TASK OBJECTIVE
Resume the article on New York City's new elevator and escalator inspection rules, writing on from its last sentence.
**** SOURCE PASSAGE ****
New York City Changes Codes Requires More Frequent Elevator Inspections

New building codes went into effect on July 1, 2008 that have completely revamped the inspection and testing procedures for elevators, escalators and other vertical transportation equipment in buildings. The new and more stringent elevator/escalator code brings with it more—and more costly—requirements for building owners and managers in the form of more frequently mandated contractor tests and the requirement of third-party witnessing.

General Info & Extra Responsibilities

During 2008, the existing inspection and test procedures remain in effect. A Local Law 10/81 inspection is due to be filed for all elevators before September 30, 2008, and any two- or five-year tests due this year must be still be performed

Beginning January 1, 2009 however, the old system of annual Local Law 10/81 inspections and two-year tests will end. They are being replaced with a combined annual inspection and test for all elevators and escalators which must be performed (now known as a periodic inspection and Category One test) every year.

This inspection/test will now have to be performed by one company, and witnessed by another. The typical way this will work is that the building’s usual maintenance contractor will perform the test, with a third-party private inspection agency hired by the owner to witness the test. The witnessing company cannot be affiliated with the maintenance contractor performing the test. When a five-year test is due on a roped elevator, a combined periodic inspection and Category Five test must be performed and witnessed by a third party. The Category Five test and periodic inspection in specific years when due, must be performed prior to the expiration date of the previously performed test. However, the Category One test and periodic inspection for all other years can be performed at any time during the calendar year.
**** DATA SEGMENT ****
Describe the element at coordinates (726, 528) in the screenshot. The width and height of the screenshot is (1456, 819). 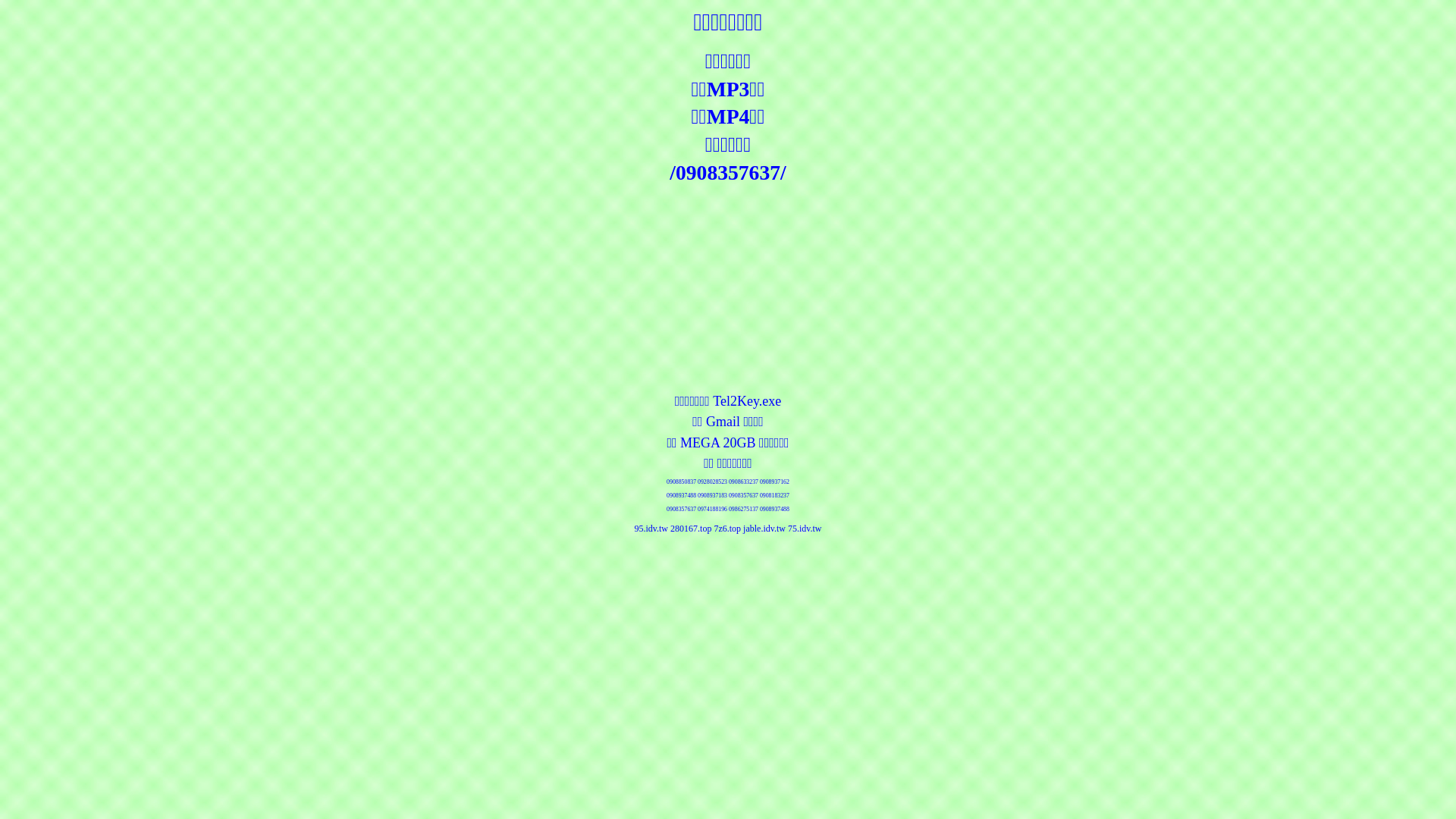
****
RESULT OF THIS EXERCISE
Increased Costs for 2009

Customarily, elevator maintenance contracts cover two-year tests and five-year tests (which would be three total tests during each five-year period). This means that within a five-year period, there will now be two additional annual tests for roped elevators and three additional annual tests for hydraulic elevators to be performed by the maintenance contractor. Building owners/managers should expect the maintenance contractor to charge between $700 and $1,000 dollars per additional elevator annual test and twice that amount ($1,400 to $2,000 dollars) per elevator for the five-year test. The five-year test takes twice as long as the annual test as it requires a weight test procedure. Weights equal to the total weight capacity for which the elevator is rated must be placed in the cab, and the elevator must run at full speed to each floor.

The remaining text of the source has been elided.